Some local civilians took the food disparity issue, and the fact that they had a POW camp in their backyard, philosophically, and even went out of their way to interact with the prisoners, while others refused to have anything to do with them. One Ohio resident, who chose to get to know some of the men “behind the wire” at Camp Perry, commented, “You could tell the Germans from the Italians because the Italians were laid-back and so friendly, while the Germans were stoic, stern, and did not talk much, although they worked hard.”

After May 8, 1945, V-E Day, which marked the end of World War II in Europe, American POW camps began to empty almost immediately as prisoners were sent home to their native countries.  

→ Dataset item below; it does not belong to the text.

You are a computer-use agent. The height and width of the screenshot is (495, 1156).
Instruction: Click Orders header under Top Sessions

Interestingly, a number of German and Italian prisoners eventually returned to America to live permanently and even become citizens. Impressed by how relatively well they were treated as POWs, they wanted to experience the opportunities and freedoms they had seen while in America that their home countries did not offer.  

‘Escape wasn’t much of a concern’ 

During the time Camp Perry housed prisoners of war during the Second World War, some POWs worked off-site — employed at area businesses, or planting and harvesting crops at local farms. Of course, they were overseen by armed camp guards. 

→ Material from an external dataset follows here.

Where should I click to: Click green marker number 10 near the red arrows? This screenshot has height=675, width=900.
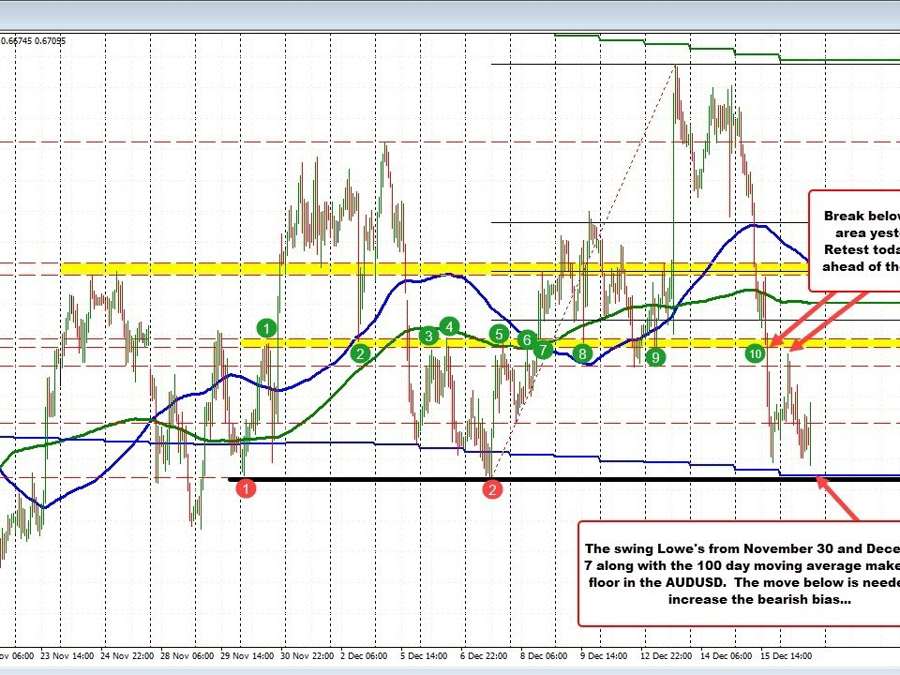(x=755, y=353)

Well, at least most of the time.

Kenny Libben (pictured), curator of the Cleo Redd Fisher Museum in Loudonville, relates a story handed down from his grandfather: 

“My family owns a farm adjacent to Camp Perry, and during WWII, our farm included a large commercial orchard. 

“My grandfather, who was a young boy at the time, told me stories about the POWs: how they would be marched from the camp to the farm to help pick fruit during harvest and surprisingly just left there. The guards would drop them off in the morning and then go back to the camp for the day, leaving my grandpa and great-grandpa to keep an eye on them. He said the POWs always behaved well, so escape wasn’t much of a concern, but one day the guards forgot to come back to get them.

“My family ended up feeding all the men supper, and eventually my grandfather had to go to the camp to remind the guards that there were a few dozen Nazis sitting in our front yard and would someone please come get them.”